Adapt Existing Legacy Tools

In the second approach, you attempt to leverage the applications and processes that were designed for the EDW. Software tools are available that perform the same ETL processes you used when importing clean data into your EDW, such as Informatica, IBM InfoSphere DataStage, and AB Initio, all of which require an ETL grid to perform transformation. You can use them when importing data into your data lake.

However, this method tends to be costly, and only addresses a portion of the management and governance functions you need for an enterprise-grade data lake. Another key drawback is the ETL happens outside the Hadoop cluster, slowing down operations and adding to the cost, as data must be moved outside the cluster for each query.

Write Custom Scripts

With the third option, you build a workflow using custom scripts that connect processes, applications, quality checks, and data transformation to meet your data governance and management needs.
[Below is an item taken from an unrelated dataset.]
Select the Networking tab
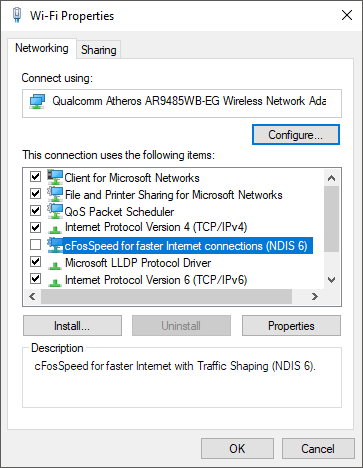 (42, 48)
This is currently a popular choice for adding governance and management to a data lake. Unfortunately, it is also the least reliable. You need highly skilled analysts steeped in the Hadoop and open source community to discover and leverage open-source tools or functions designed to perform particular management or governance operations or transformations. They then need to write scripts to connect all the pieces together. If you can find the skilled personnel, this is probably the cheapest route to go.

However, this process only gets more time-consuming and costly as you grow dependent on your data lake. After all, custom scripts must be constantly updated and rebuilt. As more data sources are ingested into the data lake and more purposes found for the data, you must revise complicated code and workflows continuously. As your skilled personnel arrive and leave the company, valuable knowledge is lost over time. This option is not viable in the long term.

Deploy a Data Lake Management Platform

The fourth option involves solutions emerging that have been purpose-built to deal with the challenge of ingesting large volumes of diverse data sets into Hadoop. These solutions allow you to catalogue the data and support the ongoing process of ensuring data quality and managing workflows. You put a management and governance framework over the complete data flow, from managed ingestion to extraction. This approach is gaining ground as the optimal solution to this challenge.

How to Deploy a Data Lake Management Platform

This book focuses on the fourth option, deploying a Data Lake Management Platform. We first define data lakes and how they work. Then we provide a data lake reference architecture designed by Zaloni to represent best practices in building a data lake. We’ll also talk about the challenges that companies face building and managing data lakes.

The most important chapters of the book discuss why an integrated approach to data lake management and governance is essential, and describe the sort of solution needed to effectively manage an enterprise-grade lake. The book also delves into best practices for consuming the data in a data lake. Finally, we take a look at what’s ahead for data lakes.

1 Gartner. “Gartner Survey Highlights Challenges to Hadoop Adoption.” May 13, 2015.

2 CapGemini Consulting. “Cracking the Data Conundrum: How Successful Companies Make Big Data Operational.” 2014.